Source records.
|---|

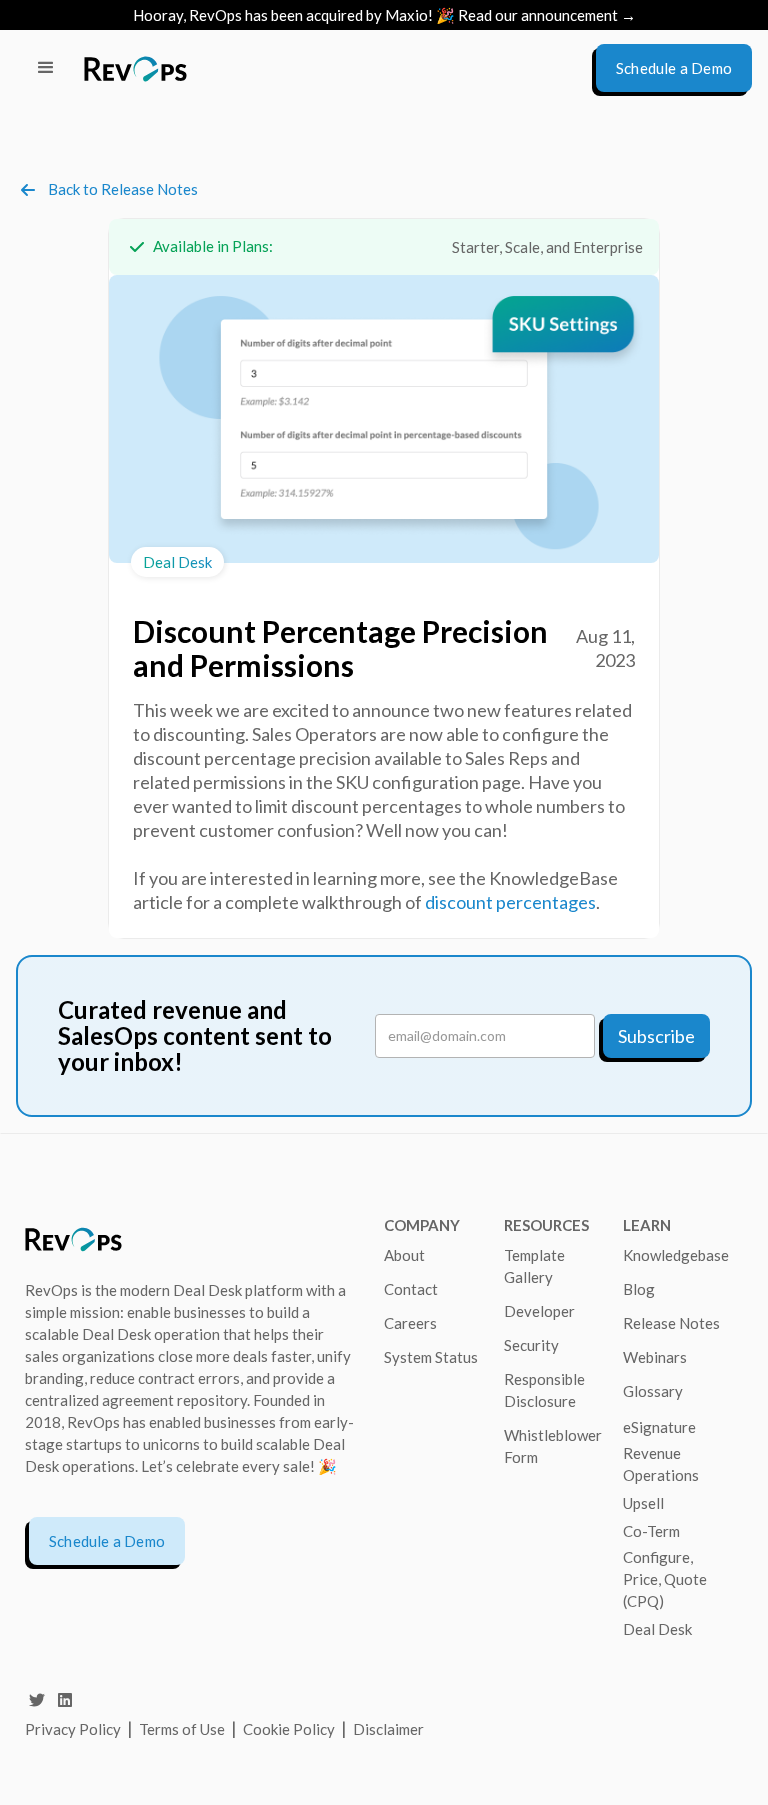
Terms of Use (183, 1729)
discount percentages (510, 902)
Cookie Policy (289, 1729)
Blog (639, 1289)
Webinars (655, 1357)
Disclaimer (388, 1729)
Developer (539, 1311)
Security (531, 1345)
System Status (431, 1357)
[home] (135, 68)
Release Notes (671, 1323)
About (404, 1255)
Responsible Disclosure (544, 1390)
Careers (410, 1323)
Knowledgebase (676, 1255)
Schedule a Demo (107, 1541)
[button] (46, 68)
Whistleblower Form (553, 1446)
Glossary (653, 1391)
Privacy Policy (73, 1729)
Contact (411, 1289)
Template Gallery (534, 1266)
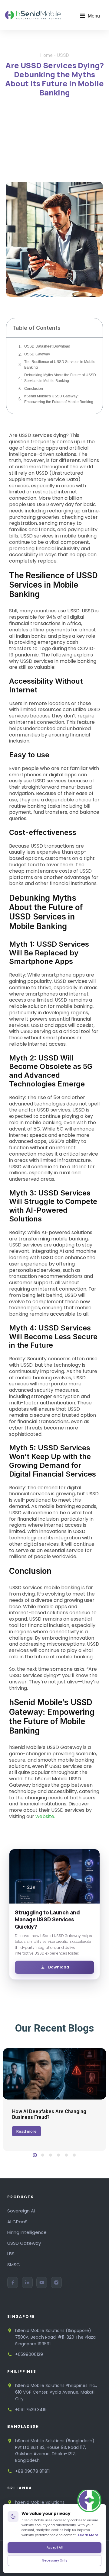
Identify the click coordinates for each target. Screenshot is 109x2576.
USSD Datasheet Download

|---|

Directions for this task. Exactly the lines from the one that contains "Careers (410, 1323)" to the last line of the data, both included, should be set down, and no pictures should appear among them.

Answer box.
Careers (410, 1323)
Knowledgebase (676, 1255)
Schedule a Demo (107, 1541)
[button] (46, 68)
Whistleblower Form (553, 1446)
Glossary (653, 1391)
Privacy Policy (73, 1729)
Contact (411, 1289)
Template Gallery (534, 1266)
Identify the click coordinates for each target. Screenshot is 109x2576.
USSD Datasheet Download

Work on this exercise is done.